3 manzanas
4 gelatinas de fresa
1 lasaña
2 plátanos maduros
1 garrafa de agua
1 l de zumo de naranja con pulpa
1 l de gazpacho
Cuando dije que mi próxima Saragata solo podría ser la lista de la compra, en parte tenía razón. Mi madre siempre escribía la misma letanía de urgencias y me la solicitaba como pura supervivencia. Sistemáticamente la misma, iguales marcas y modelos, nada más. Peticiones que enviaba en un mensaje de WhatsApp sin articular ninguna otra palabra. Soltaba la retahíla igual que quién pregunta si hará frío.
Persona de listas. De los remedios para la caída del pelo, para limpiar las paellas, de las primas del Pirineo, de los regalos, de momentos dolorosos, de los buenos cumpleaños y los mejores pasteles, de los que fallaron o nunca llegaron. Repertorios para todos los gustos y sabores, constantemente repitiendo en su cabeza.
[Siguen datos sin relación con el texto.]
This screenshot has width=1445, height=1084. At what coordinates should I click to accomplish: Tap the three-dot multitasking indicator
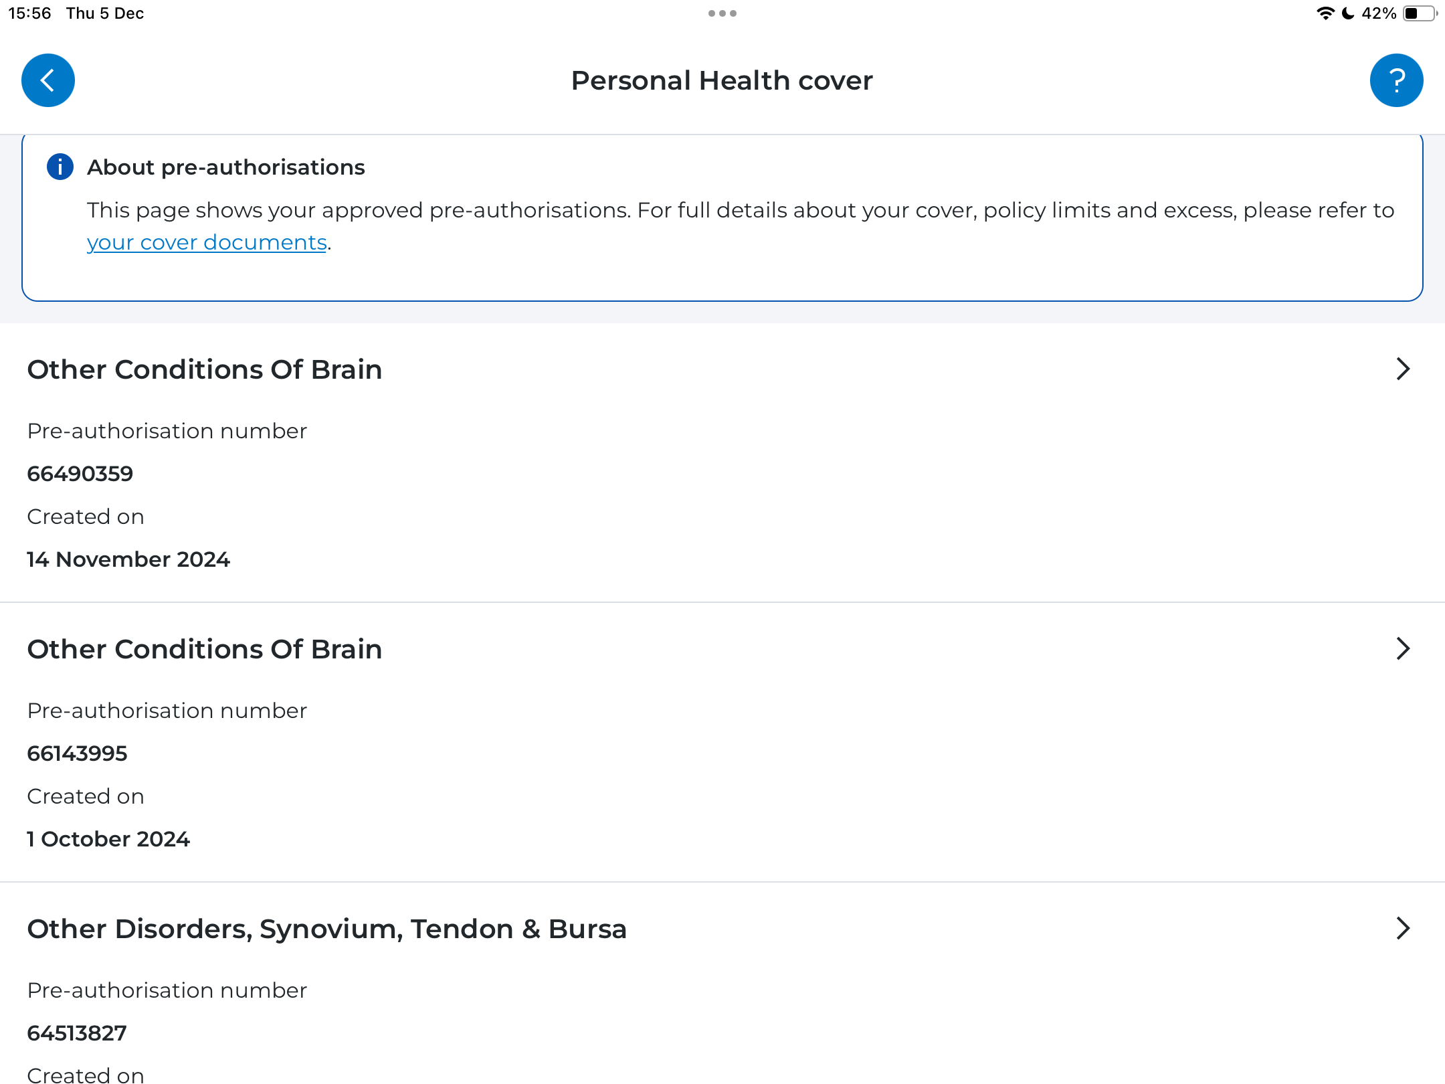click(723, 13)
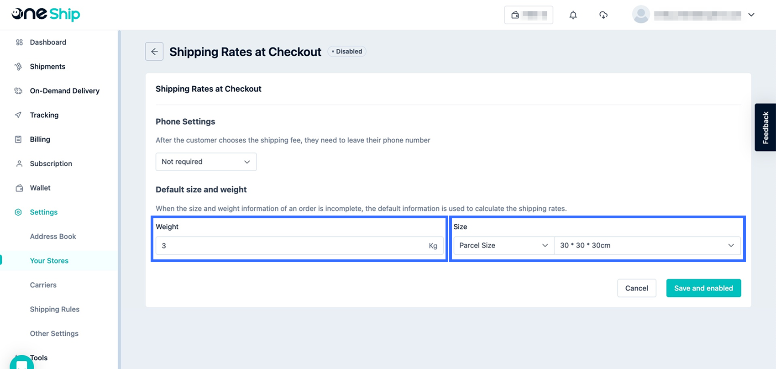Image resolution: width=776 pixels, height=369 pixels.
Task: Click the user avatar icon
Action: [x=640, y=15]
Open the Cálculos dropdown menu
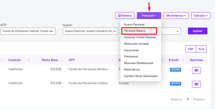The image size is (215, 109). click(201, 16)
El mantra de las listas, no sé si para la satisfacción o el desasosiego.
Pienso en Sei Shōnagon (966 d. C.). Cada noche al culminar su jornada de servidumbre a la emperatriz Teishi se recluía en su cuarto y se dedicaba a escribir pequeños inventarios de todas las singularidades del día. Todo aquello que la rodeaba quedaba inventariado: los árboles que había visto, las sensaciones que había vivido, cada mínimo detalle del momento del té, sus situaciones de enfado, la risa no contenida ante la emperatriz. Evaluaba el mundo a través de su filtro y de sus inventarios. Así esta catalogación podía contar con categorías como «cosas desalentadoras», «cosas que provocan entusiasmo», «cosas incomparables» y un sinfín de enumeraciones como las de mi madre. Existe un libro donde se recogen parte de estas impresiones de la japonesa y que se tituló «El libro de la almohada», en Satori Ediciones. A menudo, cuando en clase descubrimos a Shōnagon, nos asombramos de las series que nosotras repetimos mentalmente. Sin pretenderlo, y casi sin darnos cuenta, listamos lo imprescindible.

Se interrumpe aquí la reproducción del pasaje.